During the second half of the 16th century and into the 17th century, corn merchants conducted their trade on the ground floor off the Guildhall. This arrangement ceased in 1626, when trading moved to a space covered by a wooden canopy on the south side of the High Street, in front of the Three Tuns Inn.

In the early 19th century, civic leaders decided to demolish the Three Tuns Inn and to commission a more substantial structure, which would accommodate the corn market and the court of assizes, on the same site. The new building was designed by Henry Garling in the neoclassical style, built in Portland stone and was completed in 1818. The design featured a large portico with four Tuscan order columns supporting an entablature and a pediment, with the borough coat of arms and some agricultural symbols in the tympanum.
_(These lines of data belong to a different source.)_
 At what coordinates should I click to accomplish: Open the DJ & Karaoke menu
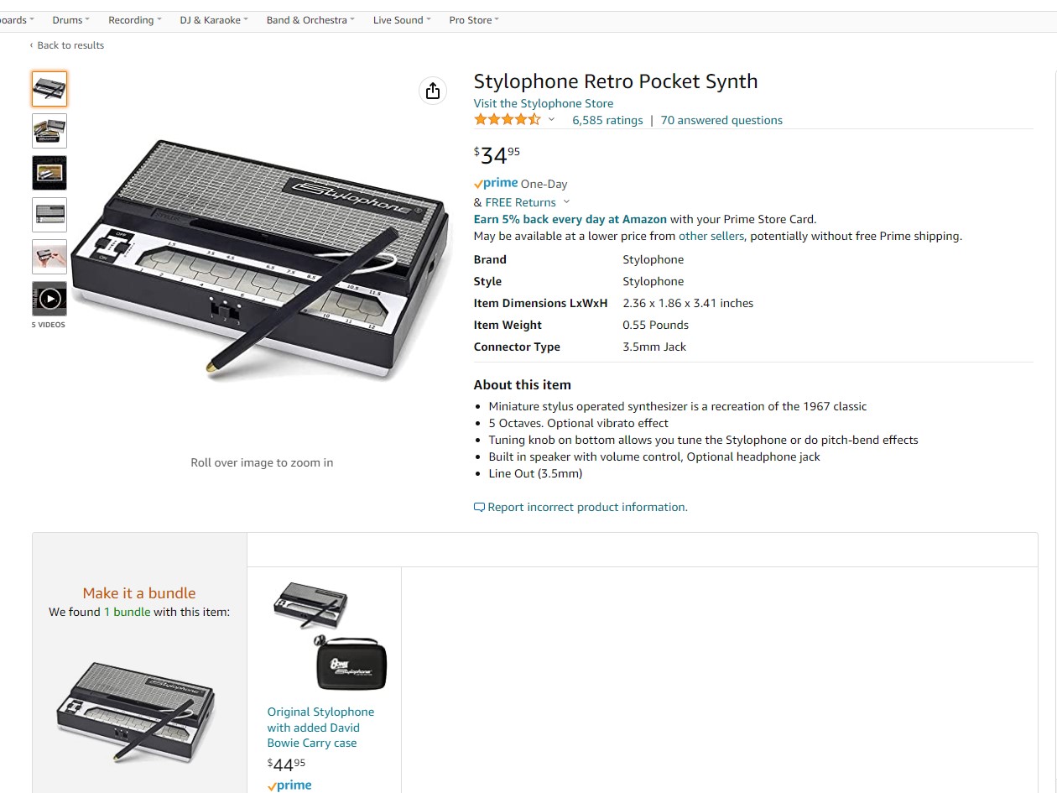pyautogui.click(x=213, y=20)
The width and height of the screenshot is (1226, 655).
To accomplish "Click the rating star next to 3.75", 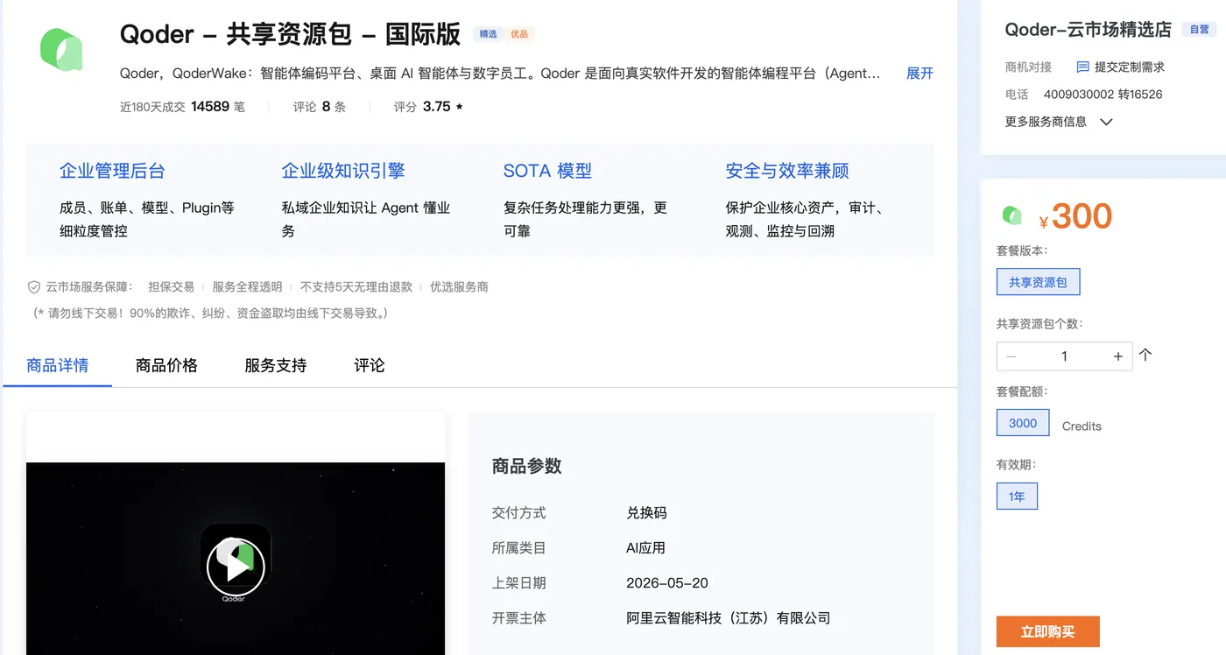I will (460, 107).
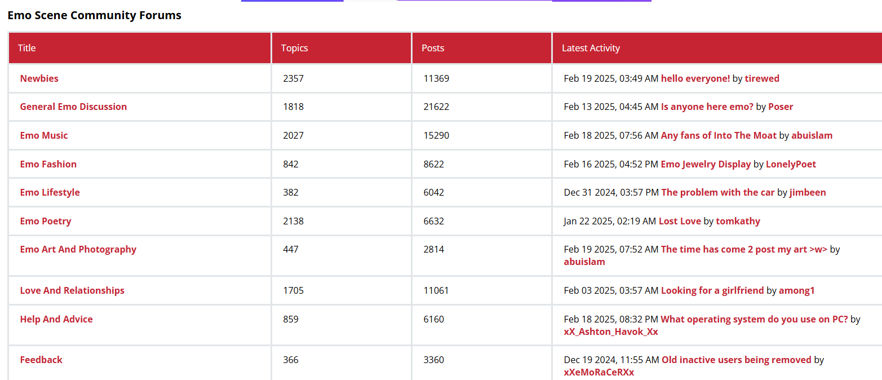Open the Feedback forum
882x380 pixels.
point(41,360)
By 1860, the court facilities in the building were found to be "grossly inadequate" and the assizes moved to the County Hall in North Street, which had been commissioned as a mechanics' institute in 1845. The use of the Tunsgate building as a corn exchange declined significantly in the wake of the Great Depression of British Agriculture in the late 19th century. After trading moved to Woodbridge Road, the Tunsgate corn market closed on 18 May 1901.

Most of the building was demolished in 1937 leaving the portico to form the entrance to a new car park. The four columns, which had originally been evenly spaced, were adjusted with the two centre columns being moved further apart, to enable traffic to pass through. The architectural historian, Nikolaus Pevsner, was impressed by the retention of the portico describing it as "a successful case of sympathetic re-use instead of demolition".

The 1930s car park was redeveloped as a shopping centre, known as "Tunsgate Square", in the 1970s and a mosaic depicting the coats of arms of Guildford and its twin town, Freiburg im Breisgau, was installed under the portico in 1992. The shopping centre was re-modelled by developers, Queensberry Real Estate, as the "Tunsgate Quarter", between 2016 and 2018.